Jacques Rodriguez, Presses universitaires du Septentrion, 2007, 246 p., 18 €
Pour raconter les origines de la sociologie, le regard se tourne habituellement vers l’Allemagne et vers la France. On a tort ce faisant d’ignorer le monde britannique. Il est vrai que la sociologie anglaise s’est institutionnalisée beaucoup plus tardivement qu’en Europe continentale, ce qui a contribué à son invisibilité. Pourtant, à la fin du XIXe siècle, la sociologie qui se développe outre-Manche s’attaque à des problèmes sociaux majeurs (pauvreté, chômage, hygiène…) en association avec des partenaires institutionnels tels que les collectivités locales, des associations ou encore des sociétés à vocation philanthropique. Certes la sociologie anglaise brille peut-être moins qu’ailleurs sur le registre intellectuel. Empirique et soucieuse de transformer ses résultats en programmes d’intervention publique, elle a produit néanmoins de solides études. Pour retracer l’histoire de cette science sociale encore méconnue aujourd’hui, Jacques Rodriguez procède à l’examen des grandes étapes qui jalonnent son développement au long des deux derniers siècles.
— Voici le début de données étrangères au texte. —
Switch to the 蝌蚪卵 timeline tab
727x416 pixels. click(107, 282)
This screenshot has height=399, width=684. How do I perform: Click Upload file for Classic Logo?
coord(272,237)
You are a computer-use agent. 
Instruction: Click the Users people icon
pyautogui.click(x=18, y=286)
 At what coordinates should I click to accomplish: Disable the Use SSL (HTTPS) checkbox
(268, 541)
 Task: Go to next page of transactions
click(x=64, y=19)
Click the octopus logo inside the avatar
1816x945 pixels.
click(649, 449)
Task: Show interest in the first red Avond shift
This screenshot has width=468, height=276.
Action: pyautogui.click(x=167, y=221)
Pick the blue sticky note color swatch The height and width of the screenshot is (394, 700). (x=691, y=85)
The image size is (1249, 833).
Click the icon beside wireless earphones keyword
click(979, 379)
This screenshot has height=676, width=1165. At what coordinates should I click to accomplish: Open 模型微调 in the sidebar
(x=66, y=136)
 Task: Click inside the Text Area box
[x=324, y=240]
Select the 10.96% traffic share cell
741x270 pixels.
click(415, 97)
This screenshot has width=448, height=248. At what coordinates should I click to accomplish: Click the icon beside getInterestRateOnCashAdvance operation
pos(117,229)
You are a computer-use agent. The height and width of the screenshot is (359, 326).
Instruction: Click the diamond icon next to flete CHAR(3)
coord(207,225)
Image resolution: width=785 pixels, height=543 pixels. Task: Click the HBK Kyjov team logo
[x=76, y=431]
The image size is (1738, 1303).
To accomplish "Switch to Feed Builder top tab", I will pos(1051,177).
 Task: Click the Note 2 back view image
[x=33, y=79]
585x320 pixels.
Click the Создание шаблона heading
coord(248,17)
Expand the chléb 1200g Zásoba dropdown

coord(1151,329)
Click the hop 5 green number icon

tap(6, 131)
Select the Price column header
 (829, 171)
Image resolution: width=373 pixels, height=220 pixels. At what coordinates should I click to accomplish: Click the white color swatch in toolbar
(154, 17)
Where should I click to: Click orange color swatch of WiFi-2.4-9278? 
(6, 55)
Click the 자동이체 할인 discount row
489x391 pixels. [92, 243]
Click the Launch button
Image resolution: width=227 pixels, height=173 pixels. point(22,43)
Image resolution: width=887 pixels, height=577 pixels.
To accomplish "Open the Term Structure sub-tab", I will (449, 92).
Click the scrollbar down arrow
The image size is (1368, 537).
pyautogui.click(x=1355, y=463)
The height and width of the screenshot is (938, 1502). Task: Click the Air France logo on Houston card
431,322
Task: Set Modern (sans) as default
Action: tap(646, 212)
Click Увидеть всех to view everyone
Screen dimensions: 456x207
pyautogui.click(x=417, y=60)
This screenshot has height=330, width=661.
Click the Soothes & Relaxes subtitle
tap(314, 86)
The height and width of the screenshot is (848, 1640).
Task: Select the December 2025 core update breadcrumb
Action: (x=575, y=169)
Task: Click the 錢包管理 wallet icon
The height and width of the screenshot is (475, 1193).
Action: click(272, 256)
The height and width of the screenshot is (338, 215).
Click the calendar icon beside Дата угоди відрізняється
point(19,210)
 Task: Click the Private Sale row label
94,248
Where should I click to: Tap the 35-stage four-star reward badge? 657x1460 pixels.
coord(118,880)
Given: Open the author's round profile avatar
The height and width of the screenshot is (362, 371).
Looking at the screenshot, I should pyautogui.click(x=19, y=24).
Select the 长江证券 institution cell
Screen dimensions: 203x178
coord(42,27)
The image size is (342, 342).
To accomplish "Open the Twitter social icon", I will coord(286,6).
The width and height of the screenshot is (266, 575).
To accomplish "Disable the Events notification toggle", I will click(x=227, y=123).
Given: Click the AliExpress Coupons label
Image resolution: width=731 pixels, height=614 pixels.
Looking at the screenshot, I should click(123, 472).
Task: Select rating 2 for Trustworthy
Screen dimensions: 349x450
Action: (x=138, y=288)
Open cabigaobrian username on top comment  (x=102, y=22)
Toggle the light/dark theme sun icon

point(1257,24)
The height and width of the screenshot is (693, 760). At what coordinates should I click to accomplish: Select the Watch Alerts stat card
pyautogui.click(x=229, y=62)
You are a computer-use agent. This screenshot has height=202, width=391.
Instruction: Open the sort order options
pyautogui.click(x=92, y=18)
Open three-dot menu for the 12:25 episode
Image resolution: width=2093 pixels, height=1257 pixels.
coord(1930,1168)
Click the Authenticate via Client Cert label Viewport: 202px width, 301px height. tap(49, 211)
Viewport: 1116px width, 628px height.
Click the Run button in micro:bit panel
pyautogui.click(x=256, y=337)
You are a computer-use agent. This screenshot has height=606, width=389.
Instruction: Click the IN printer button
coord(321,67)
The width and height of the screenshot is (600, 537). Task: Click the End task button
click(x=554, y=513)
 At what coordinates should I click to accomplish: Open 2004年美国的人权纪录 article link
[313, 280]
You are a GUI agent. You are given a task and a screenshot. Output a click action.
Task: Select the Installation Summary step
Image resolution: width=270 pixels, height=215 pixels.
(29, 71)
Cinq moments phare sont ainsi distingués avec leurs enjeux majeurs (consolider le marché, révéler la pauvreté, penser la solidarité, bâtir l’État providence, réinventer le progrès social) et leurs figures de proue intellectuelles (John Stuart Mill, Herbert Spencer, Leonard Hobhouse, Alfred Marshall, Anthony Giddens). Pour chacune de ces périodes, J. Rodriguez montre que la construction des enquêtes, la production d’une théorie sociologique et l’invention de politiques sociales constituent autant de processus qui interagissent les uns sur les autres. Les grandes enquêtes sur la pauvreté menées dans la seconde moitié du XIXe siècle (par William Booth, Seebohm Rowntree…) ont ainsi pour ambition de fournir une définition opérationnelle de l’objet ainsi que des données statistiques fiables. Grâce à un tel matériau, les sociologues peuvent repousser les interprétations individualistes de la pauvreté et ouvrir la voie à d’autres formes d’intervention sociale que la simple philanthropie.
Suivant un fil d’interrogation assez similaire, la sociologie anglaise mènera ensuite enquêtes et réflexions sur des thèmes comme ceux, plus contemporains, de la protection sociale, du risque ou encore de la responsabilité. Cette lecture détaillée et étayée de la tradition anglaise bouscule les stéréotypes habituels sur l’histoire de la sociologie, et c’est tant mieux.